Lower blepharoplasty is not about skin or fat removal, in fact it is not about removal of anything at all to make it very clear. Any small amount of skin or fat removed is just incidental to these not having a place to go when structure is created. At Trinidad Institute of Plastic Surgery we follow the paradigm that structure is beauty. The skin just drapes over it.

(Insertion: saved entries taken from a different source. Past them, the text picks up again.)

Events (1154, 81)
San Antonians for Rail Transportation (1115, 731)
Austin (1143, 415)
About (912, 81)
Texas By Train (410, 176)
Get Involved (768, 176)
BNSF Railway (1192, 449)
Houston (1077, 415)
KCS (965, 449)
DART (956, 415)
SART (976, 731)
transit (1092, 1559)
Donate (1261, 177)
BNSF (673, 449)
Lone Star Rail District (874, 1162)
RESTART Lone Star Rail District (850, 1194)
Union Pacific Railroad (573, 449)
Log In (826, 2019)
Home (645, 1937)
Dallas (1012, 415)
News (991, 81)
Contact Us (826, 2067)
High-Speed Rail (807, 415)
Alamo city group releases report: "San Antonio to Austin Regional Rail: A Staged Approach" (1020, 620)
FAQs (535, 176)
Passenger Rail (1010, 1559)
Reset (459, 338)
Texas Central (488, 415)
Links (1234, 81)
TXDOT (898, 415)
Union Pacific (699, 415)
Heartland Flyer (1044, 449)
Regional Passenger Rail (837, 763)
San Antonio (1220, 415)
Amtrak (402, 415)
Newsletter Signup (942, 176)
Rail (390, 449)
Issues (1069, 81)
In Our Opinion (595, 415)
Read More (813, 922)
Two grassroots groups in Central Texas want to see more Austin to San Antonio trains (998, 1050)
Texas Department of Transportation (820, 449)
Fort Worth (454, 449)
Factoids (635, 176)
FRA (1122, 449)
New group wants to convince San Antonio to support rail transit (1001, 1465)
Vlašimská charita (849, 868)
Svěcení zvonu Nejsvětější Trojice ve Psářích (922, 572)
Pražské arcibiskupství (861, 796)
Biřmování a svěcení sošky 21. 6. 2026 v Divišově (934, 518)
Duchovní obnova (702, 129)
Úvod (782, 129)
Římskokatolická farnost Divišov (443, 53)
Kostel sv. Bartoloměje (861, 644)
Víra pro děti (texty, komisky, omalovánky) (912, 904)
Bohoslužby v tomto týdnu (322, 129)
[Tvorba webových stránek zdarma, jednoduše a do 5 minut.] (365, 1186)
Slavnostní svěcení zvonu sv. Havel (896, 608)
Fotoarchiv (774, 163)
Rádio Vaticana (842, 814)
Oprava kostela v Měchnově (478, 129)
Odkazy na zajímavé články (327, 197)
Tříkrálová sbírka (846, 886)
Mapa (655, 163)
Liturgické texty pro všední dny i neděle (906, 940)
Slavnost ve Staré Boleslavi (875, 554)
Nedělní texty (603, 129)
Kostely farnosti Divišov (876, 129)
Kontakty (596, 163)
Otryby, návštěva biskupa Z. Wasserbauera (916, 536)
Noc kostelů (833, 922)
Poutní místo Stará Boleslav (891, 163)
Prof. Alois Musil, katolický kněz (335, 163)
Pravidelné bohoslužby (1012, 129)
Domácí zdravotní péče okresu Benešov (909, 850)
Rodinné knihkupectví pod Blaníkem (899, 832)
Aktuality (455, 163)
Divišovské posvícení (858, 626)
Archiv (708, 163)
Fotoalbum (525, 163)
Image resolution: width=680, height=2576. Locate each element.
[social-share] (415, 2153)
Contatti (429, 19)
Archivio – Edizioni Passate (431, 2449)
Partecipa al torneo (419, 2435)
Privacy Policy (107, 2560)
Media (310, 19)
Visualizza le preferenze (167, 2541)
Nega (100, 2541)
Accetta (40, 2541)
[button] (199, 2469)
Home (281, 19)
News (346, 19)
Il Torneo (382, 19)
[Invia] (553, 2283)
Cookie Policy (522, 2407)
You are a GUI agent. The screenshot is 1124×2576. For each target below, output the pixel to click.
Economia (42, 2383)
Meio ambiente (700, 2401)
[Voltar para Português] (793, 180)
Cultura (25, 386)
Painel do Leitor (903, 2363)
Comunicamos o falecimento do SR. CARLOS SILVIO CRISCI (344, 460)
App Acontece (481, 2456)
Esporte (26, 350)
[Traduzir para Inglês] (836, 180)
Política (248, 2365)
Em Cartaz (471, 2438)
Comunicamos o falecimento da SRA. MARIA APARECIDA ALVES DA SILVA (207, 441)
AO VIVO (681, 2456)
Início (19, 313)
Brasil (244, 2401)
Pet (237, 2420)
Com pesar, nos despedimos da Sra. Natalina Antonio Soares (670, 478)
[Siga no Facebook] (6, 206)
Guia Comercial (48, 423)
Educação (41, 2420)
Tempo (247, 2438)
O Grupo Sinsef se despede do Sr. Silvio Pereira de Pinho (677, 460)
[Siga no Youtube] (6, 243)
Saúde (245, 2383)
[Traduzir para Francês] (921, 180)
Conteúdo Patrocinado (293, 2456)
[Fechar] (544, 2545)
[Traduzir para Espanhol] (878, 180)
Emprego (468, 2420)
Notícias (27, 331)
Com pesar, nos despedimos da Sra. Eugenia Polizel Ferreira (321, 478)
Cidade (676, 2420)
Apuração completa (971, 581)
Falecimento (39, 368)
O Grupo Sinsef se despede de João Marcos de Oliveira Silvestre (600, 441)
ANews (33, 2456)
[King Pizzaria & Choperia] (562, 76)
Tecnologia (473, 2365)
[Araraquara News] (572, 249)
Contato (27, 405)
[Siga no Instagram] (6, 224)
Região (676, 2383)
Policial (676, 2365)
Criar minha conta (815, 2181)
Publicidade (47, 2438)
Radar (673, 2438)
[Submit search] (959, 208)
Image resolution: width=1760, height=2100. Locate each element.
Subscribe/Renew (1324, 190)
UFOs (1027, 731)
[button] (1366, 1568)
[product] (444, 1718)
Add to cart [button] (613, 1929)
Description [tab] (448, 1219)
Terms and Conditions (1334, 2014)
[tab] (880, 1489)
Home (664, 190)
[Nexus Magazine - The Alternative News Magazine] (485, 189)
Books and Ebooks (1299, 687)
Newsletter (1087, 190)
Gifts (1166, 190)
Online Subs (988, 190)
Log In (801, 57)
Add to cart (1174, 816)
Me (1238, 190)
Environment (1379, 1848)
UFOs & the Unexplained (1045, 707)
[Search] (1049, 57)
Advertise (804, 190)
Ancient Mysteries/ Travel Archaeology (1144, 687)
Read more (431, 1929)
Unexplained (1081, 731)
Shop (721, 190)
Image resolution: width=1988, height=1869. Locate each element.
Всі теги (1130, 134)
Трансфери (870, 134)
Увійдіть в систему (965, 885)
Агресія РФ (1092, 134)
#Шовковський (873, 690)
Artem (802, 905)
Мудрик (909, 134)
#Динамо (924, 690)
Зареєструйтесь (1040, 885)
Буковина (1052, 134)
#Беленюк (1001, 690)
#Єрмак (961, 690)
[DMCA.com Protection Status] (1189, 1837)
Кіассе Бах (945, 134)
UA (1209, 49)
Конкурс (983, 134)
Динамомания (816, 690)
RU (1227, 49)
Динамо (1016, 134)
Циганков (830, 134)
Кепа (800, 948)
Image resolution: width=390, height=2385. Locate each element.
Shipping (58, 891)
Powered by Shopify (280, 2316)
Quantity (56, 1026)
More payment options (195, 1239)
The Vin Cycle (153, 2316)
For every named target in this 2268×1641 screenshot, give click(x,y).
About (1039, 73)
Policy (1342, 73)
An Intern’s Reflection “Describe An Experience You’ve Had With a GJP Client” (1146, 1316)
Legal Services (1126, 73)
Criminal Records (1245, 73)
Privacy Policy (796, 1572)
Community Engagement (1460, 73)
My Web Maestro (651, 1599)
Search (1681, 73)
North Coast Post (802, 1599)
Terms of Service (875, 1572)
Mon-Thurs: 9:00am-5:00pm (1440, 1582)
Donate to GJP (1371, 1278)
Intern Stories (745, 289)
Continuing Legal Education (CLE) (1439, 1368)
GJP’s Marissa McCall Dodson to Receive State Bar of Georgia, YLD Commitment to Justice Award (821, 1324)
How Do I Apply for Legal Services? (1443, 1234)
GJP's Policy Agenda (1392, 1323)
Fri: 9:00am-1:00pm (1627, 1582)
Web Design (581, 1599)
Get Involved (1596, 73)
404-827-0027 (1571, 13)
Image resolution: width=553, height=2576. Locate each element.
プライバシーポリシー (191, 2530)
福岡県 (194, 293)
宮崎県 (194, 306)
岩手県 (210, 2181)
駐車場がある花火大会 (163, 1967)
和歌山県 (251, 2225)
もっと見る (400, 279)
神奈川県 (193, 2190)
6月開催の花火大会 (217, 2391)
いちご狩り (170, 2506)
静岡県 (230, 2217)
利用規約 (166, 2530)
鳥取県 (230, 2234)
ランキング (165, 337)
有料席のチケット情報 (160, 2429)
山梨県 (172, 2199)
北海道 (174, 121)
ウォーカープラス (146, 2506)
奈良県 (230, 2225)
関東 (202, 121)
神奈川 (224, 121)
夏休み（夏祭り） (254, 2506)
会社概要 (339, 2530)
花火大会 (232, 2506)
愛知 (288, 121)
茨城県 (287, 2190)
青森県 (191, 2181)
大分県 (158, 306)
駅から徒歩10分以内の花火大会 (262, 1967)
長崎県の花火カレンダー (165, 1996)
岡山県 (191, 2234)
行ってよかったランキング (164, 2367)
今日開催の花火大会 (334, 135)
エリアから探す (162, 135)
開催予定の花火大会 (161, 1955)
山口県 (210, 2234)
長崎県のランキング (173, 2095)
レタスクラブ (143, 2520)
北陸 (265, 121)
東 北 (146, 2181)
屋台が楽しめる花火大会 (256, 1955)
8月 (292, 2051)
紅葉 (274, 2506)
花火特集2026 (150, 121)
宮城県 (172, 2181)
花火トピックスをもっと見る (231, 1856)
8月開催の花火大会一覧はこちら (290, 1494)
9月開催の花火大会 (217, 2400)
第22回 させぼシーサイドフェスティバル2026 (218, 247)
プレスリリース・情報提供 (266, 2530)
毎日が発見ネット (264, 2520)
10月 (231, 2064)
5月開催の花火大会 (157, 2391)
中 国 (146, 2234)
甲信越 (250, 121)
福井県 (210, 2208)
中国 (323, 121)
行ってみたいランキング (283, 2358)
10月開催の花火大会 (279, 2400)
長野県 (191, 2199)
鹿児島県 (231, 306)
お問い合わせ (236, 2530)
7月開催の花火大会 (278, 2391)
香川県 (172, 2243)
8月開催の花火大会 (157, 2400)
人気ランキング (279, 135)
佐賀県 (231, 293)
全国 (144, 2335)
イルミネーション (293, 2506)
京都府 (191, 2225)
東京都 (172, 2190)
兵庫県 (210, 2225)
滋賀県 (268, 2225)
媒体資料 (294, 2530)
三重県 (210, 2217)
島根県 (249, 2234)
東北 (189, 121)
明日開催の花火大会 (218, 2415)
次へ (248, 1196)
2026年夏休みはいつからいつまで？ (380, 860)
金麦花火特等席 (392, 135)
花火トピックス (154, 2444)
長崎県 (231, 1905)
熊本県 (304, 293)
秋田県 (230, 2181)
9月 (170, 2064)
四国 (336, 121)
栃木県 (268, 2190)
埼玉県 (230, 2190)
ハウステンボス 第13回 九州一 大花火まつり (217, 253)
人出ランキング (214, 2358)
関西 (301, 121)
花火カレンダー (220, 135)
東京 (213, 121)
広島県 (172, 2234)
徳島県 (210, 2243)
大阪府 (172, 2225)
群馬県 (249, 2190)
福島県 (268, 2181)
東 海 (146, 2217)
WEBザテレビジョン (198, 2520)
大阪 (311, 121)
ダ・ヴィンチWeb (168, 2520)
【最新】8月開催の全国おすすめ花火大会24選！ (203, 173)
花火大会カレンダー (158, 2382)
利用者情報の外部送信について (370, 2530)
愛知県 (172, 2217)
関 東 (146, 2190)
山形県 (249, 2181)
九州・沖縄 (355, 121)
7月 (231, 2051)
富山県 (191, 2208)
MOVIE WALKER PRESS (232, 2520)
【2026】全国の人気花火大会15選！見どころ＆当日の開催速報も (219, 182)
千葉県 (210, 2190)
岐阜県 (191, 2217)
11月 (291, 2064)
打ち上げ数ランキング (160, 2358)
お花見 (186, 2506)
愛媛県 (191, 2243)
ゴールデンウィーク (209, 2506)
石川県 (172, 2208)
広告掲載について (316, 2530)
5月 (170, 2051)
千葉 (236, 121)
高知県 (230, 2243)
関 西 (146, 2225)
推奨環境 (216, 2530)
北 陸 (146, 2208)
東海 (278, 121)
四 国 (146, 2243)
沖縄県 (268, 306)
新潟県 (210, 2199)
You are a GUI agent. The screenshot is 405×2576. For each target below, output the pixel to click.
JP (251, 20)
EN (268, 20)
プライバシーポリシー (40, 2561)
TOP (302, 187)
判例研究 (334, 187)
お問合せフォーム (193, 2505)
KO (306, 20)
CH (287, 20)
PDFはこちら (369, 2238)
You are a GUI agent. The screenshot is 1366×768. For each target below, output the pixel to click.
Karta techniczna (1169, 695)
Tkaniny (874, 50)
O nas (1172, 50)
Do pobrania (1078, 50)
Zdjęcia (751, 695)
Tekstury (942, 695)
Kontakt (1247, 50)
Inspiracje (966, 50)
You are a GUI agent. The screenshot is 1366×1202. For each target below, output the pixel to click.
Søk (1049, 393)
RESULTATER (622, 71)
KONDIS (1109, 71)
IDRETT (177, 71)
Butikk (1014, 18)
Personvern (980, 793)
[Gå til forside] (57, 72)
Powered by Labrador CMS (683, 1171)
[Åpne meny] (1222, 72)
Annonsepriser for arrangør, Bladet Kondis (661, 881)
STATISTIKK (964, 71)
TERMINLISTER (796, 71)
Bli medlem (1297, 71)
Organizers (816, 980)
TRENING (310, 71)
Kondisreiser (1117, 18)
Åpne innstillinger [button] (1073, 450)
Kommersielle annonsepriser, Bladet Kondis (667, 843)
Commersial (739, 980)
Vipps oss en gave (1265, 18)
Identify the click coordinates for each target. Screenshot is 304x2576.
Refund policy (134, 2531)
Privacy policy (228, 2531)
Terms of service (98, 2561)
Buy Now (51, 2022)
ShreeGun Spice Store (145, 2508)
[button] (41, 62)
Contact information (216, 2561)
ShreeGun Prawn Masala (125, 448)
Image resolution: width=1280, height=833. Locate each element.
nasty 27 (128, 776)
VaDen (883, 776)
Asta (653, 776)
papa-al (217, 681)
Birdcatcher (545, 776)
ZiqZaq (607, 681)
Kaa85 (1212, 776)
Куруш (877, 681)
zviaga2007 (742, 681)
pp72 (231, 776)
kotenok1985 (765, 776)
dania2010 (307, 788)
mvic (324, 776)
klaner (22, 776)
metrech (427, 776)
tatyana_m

So we need to create structure to create beauty and while entire conferences and meetings have been dedicated to the somewhat tricky issue of creating better structure in the lower lid the salient points are tightening the lid horizontally to keep it apposed to the eyeball and preventing shape distorsions following lower blepharoplasty and tightening in vertically by a vertical lift of the muscle encircling the eye or even better a complete midface lift. The vertical lifting maneuver takes redundancy and apparent bulging out of the lower lid, shortens the transition from lid to cheek and makes the lower lid look fuller as it did in youth. If there is any redundant fat it is used to fill areas of volume loss particularly towards the nose at the lid-cheek junction. After completing the tightening and lifting there will be some redundant skin in the eyelid, which is very very conservatively removed. Again, lower blepharoplasty is not about removing skin, but creating structure in the lower lid. Skin removal does not create structure, only potential complications. Lower blepharoplasty also does not treat intrinsic changes in aging skin. Fine wrinkles, dyspigmentation, sun damage and so on are better addressed by laser resurfacing and peeling. And yes, resurfacing treats only the top couple of micrometers of skin as does peeling. Neither of them have a structural effect. Without correct structure the resurfaced or peeled skin still drapes over an aged lower lid. Structure is beauty.